Продолжая тематику английских туристов, рассмотрим через очочки работу одного из наиболее влиятельных американских специалистов по скандинавской истории Арнольда Бартона «Открытие Норвегии за рубежом, 1760-1905» (The Discovery of Norway Abroad, 1760-1905).
Бартон начинает с галковщины указания на долгое отсутствие Норвегии в европейском сознании и восприятие её как terra incogniata или «гиперборейской пустыни». До конца восемнадцатого века из иностранцев её посещали лишь редкие торговцы, военные и дипломаты.
Начинает издаваться большое количество дорожных отчётов о Норвегии – в одной только Британии более 200 штук за XIX век, куда больше чем о других северных странах. Европейцы проявляли интерес к природным ресурсам Норвегии, но параллельно, в духе прото-романтизма воспринимали её как «родину свободы», откуда пришли «германцы, положившие конец римской тирании». Этот взгляд начали популяризовать французы (Монтескьё и франко-швейцарец Поль Анри Малле), а затем подхватили англичане, начавшие видеть в Скандинавии родину своих предков.

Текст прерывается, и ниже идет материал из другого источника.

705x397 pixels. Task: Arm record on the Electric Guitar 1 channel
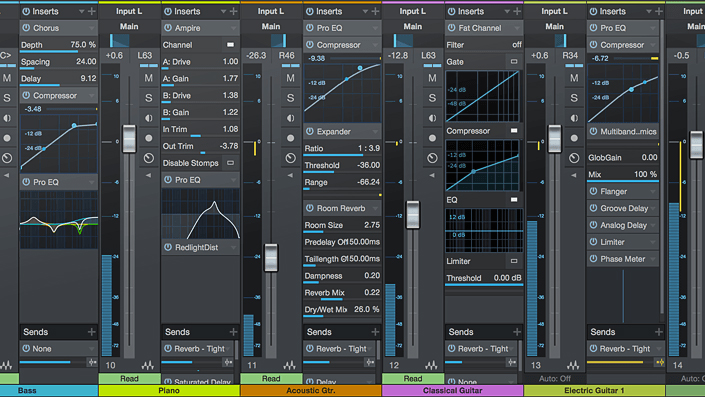coord(574,138)
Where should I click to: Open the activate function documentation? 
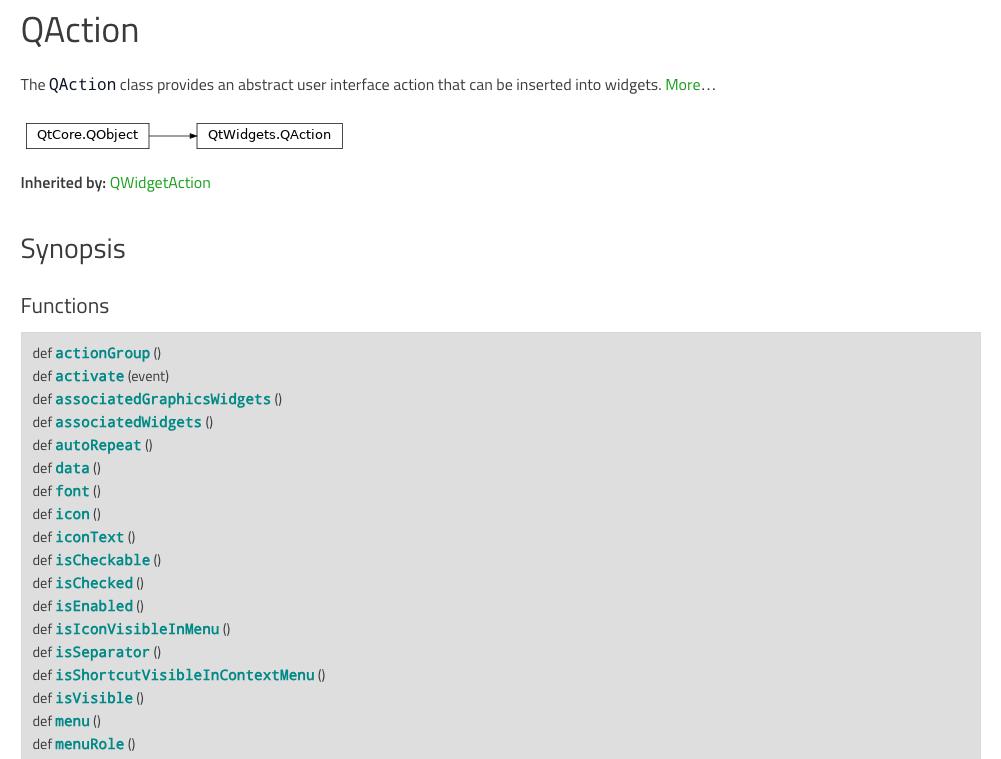click(x=89, y=376)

Именно английский переводчик Малле – Томас Перси стоял у истоков создания «готического» культа, то есть воспевания простых добродетелей старины, противопоставленных праздности и пошлости современности (что затем сыграет важную роль в становлении национализма и революционных движений). На рубеже веков именно заинтересованность иностранцев в Скандинавии вызвала увлечение местных своей историей и общественным устройством.
Британская норвегомания проникла и в Германию, где началось увлечение скандинавской мифологией. А Норвегия стала особенно модным направлением у немецких туристов – сам Кайзер Вильгельм ежегодно плавал туда на яхте с 1889 по 1914. Это повлияло на становление расовой теории, что «закончилось не очень хорошо в следующем веке».
Помимо Норвегии живописной – источника вдохновения для романтизма, а также Норвегии спортивной – зоны для активного отдыха британских аристократов, сформировался ещё один образ – Норвегия прогрессивная. Эйдсволльская конституция 1814 года на момент принятия была самой либеральной после американской, вдохновляя датских и шведских реформистов бороться против остатков абсолютизма.
Интересно, что благодаря скандинавской биполярочке борьбе сильного движения традиционалистов и столичной либеральной интеллигенции, Норвегия могла выступать референтной точкой как для прогрессистов, так и для ультра-националистов (что продолжается до сих пор, достаточно вспомнить идеализацию «скандинавской модели» и типичный визуальный ряд многих ресурсов белых супремасистов – «валькирии на фоне северного леса»).
Свободные нравы норвежцев порой шокировали викторианское общество, зато были интересны «британским учёным» вроде Мальтуса, путешествие которого в Норвегию оказало влияние на второе издание его труда «Опыт закона о народонаселении».
Большинство заядлых путешественников посещало и другие скандинавские страны, сравнивая их между собой. Жизнь норвежцев считали более обеспеченной и свободной, чем у шведов с датчанами, но находили последних более цивилизованными и воспитанными людьми. Вот так Норвегия стала общеевропейской социально-политической лабораторией.
Бартон высказывает интересную мысль, почему европейцы были более снисходительны к провинциализму норвежцев, чем американцы. По его мнению, последние сами жили на фронтире с его «примитивизмом, жёсткостью и бахвальством» раздражаясь при виде своего двойника.
В середине XIX века произошёл расцвет норвежской культуры, связанный с деятельностью скрипача Уле Булла, писателя Бьёрнстьерне Бьёрнсона, драматурга Хенрика Ибсена и норвежских художников, работавших в Германии. Впрочем, несмотря на общий литературный язык с Данией, от которой Норвегию недавно отторгли, главными популяризаторами норвежской культуры в мировом масштабе выступали британцы и шведы. Так, Ибсен стал культовой фигурой благодаря Бернарду Шоу и Вильяму Арчеру, а из-за популярности в англосфере норвежских саг и детской литературы они стали важной частью западной культуры.
Наконец, Бартон приходит к выводу, что полученная Норвегией репутация и известность в «долгом XIX веке» принесли ей политическую выгоду, а именно поддержку со стороны Британии, обеспечившей стране фактическую независимость от Стокгольма в рамках унии, а затем и её расторжение. Но из данной работы можно сделать и обратный вывод – англичане активно продвигали норвежскую культуру, а то и участвовали в её создании, тем самым укрепляя основы существования «независимой» Норвегии (на самом деле крипто-доминиона Британии, расположенного в стратегически важном регионе).